Maybe I should rephrase that headline: Does anyone have time to smock anymore? I'm venturing to guess the answer is largely no, but I'm also venturing to guess that our grandmothers might be quick to point out that the days have not become shorter in the passing years, but maybe our attention spans have. If there is one thing I have learned in my six short years of parenting, it's that you have to pick your priorities. Somehow smocking isn't making the list for many of us—but maybe it should. 

What is Smocking?

Smocking is not for the flighty of heart. The embroidery technique is used to gather fabric so that it can stretch, and embellishing a piece of clothing with this decorative stitching is a true art. That means it takes time, patience, and lots of practice. There are tools that can help simplify and fine tune the work, but even with all the accouterments at your disposal, it's still a commitment and sign of fortitude if you somehow find yourself a master of the craft. 

How to Get Started

The first rule in learning to smock should probably be Know Thyself. If you change your mind faster than a popsicle melts in July, this might not be the hobby for you. For all others, ensure you first know how to sew on a button, then proceed with cautious enthusiasm as this will be a long road. 

So you want to get started? Once you've mastered the pleating, whether by the old-fashioned measuring method, machine, or using one of those nifty pleating tools, the next step is taking on your pleat stitches. And there are plenty. If all this sounds completely foreign, it's time to refer to the pros. You can certainly try your hand at following an online step-by-step tutorial like that of MasterClass or you can seek out classes at your local sewing shop, but chances are there are some secret smockers lurking in your inner circle who will be more than happy to pass on the tradition. And besides, Grandma would just be beside herself to hear you've finally heeded her advice to take up the skill. 

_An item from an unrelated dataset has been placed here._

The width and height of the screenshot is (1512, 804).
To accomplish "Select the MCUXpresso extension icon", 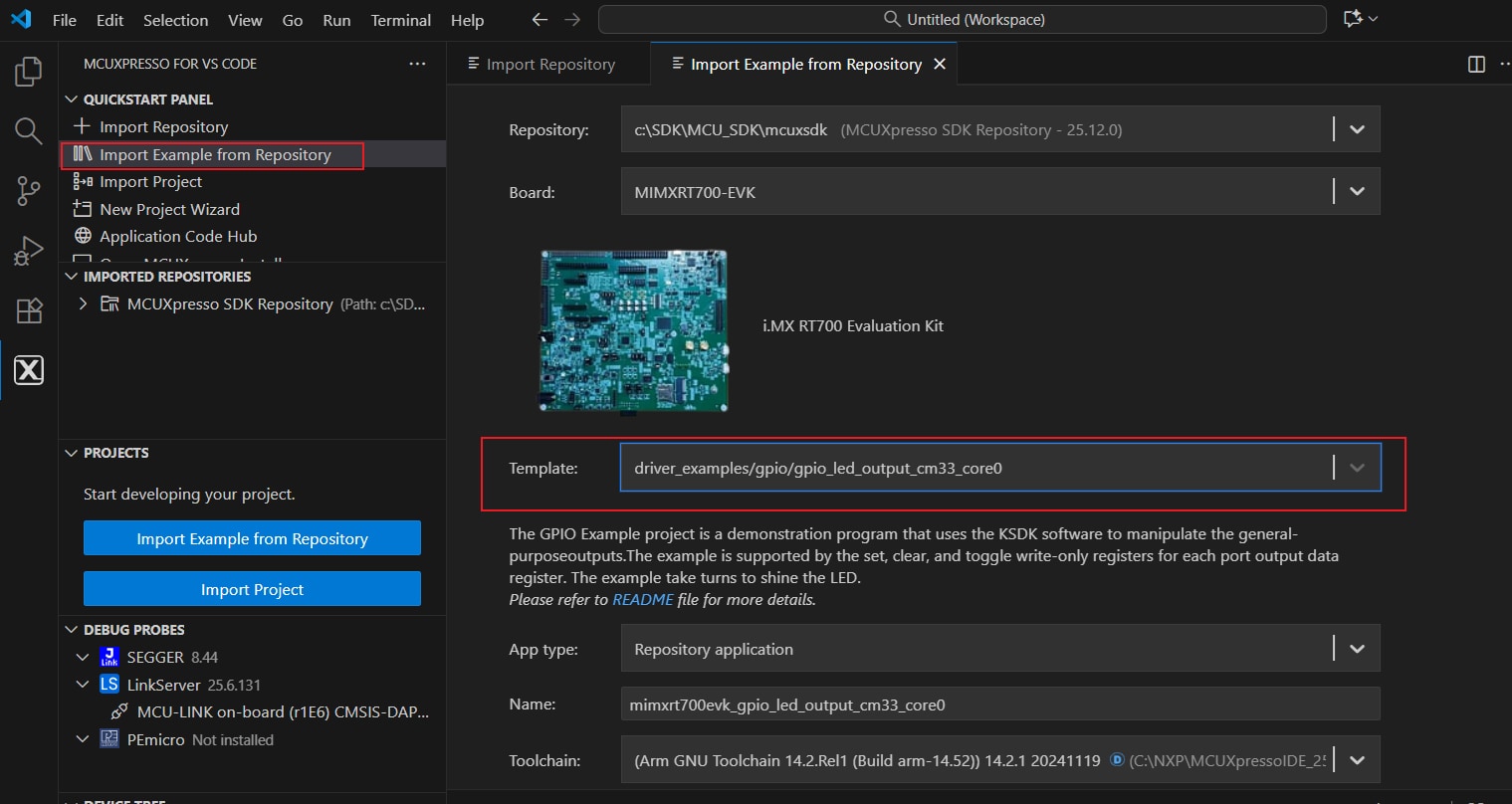I will point(29,370).
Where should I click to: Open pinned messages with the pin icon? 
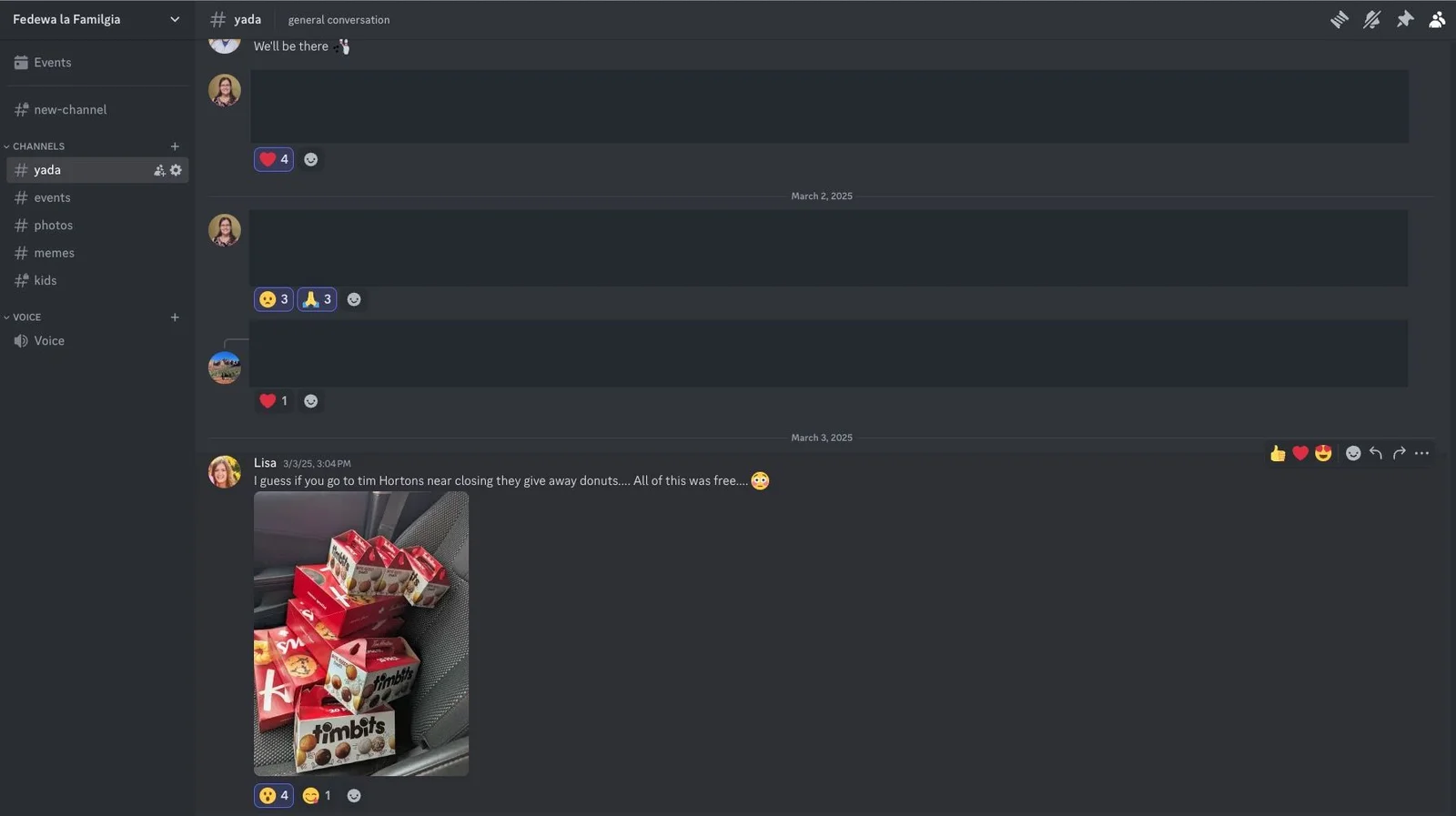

Not only is smocking a nice way to slow down and step away from anything involving mindless scrolling, but it's also a time-honored craft that has been on trend for little girls for generations. Whether you wind up making dresses for your own little girl or just adopt it up as a hobby for your own enjoyment, there is much to be gained in taking up this old-fashioned skill. Just know that you will mostly certainly have a crowd of Memaws circling around after church if you dress your little one in one of your new custom creations—grandmothers have a knack for spotting true workmanship from a mile away.